Privet Thrips are found throughout Europe

Damages caused by Privet Thrips

Private Thrips damage plants by sucking on the contents of plant cells and have rasping mouthparts. Thrips can harm leaf buds, flower buds, and opened flowers. Flowers that have been damaged show striping in the blooms and a shorter floral life. Damage to foliage that happens during the bud stage is more prominent.

Life history and habits:

Thrips hatch from an egg and pass through two larval stages, prepupa, and pupa, nonfeeding stages, before becoming adults. Although there is no actual pupal stage in thrips, late-instar larvae undergo substantial physical and behavioral changes known as prepupae and pupae. Females of the majority of plant-eating species lay their long, cylindrical to kidney-shaped eggs on or inside leaves, buds, or other locations where larvae feed.
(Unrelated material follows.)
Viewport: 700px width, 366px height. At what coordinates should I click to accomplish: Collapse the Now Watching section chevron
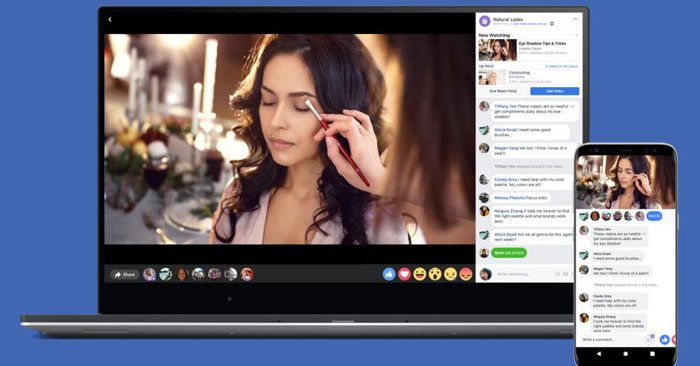(576, 35)
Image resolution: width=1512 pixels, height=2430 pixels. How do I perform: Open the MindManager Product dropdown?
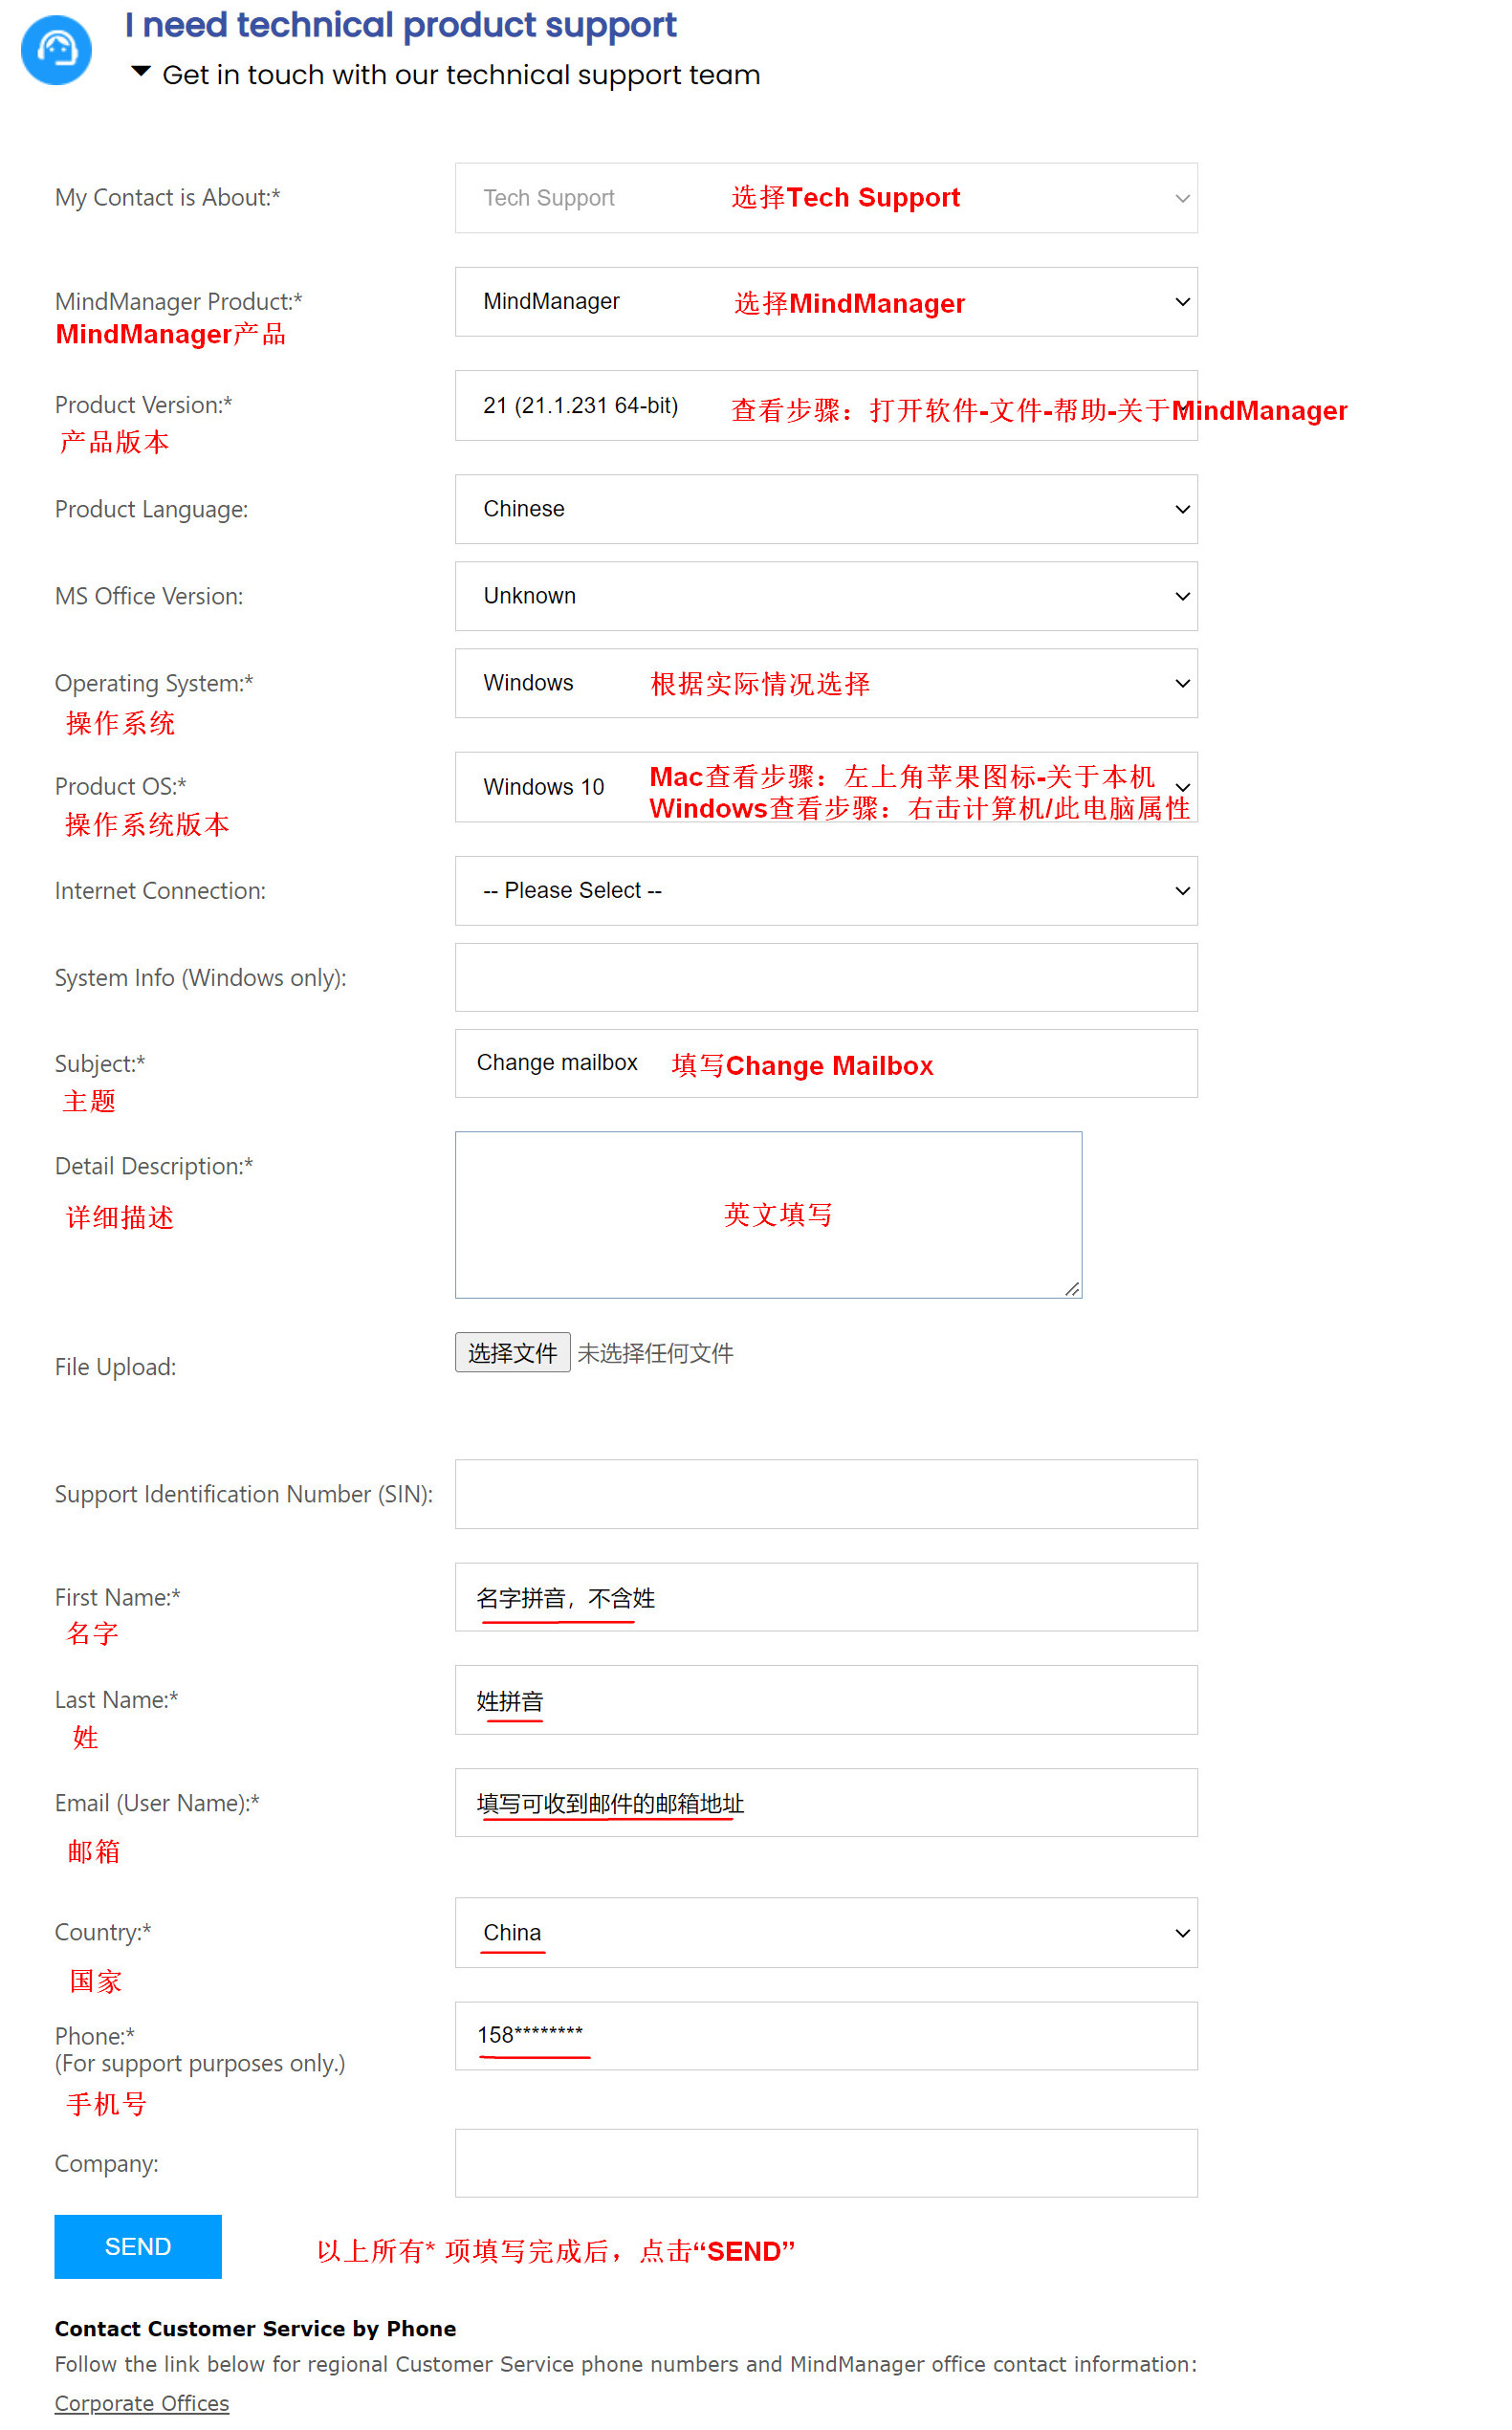(x=825, y=302)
Most species’ pale prepupae and pupae fall to the ground or leaf litter, or they settle inside plant galls or cracks. Pupae (and eggs) of several gall-forming species, such as Cuban laurel thrips and myoporum thrips, exist on leaf surfaces but are encased within twisted plant tissue. Thrips have many generations (up to eight) every year. When the temperature is warm, the life cycle from egg to adult might take as little as two weeks.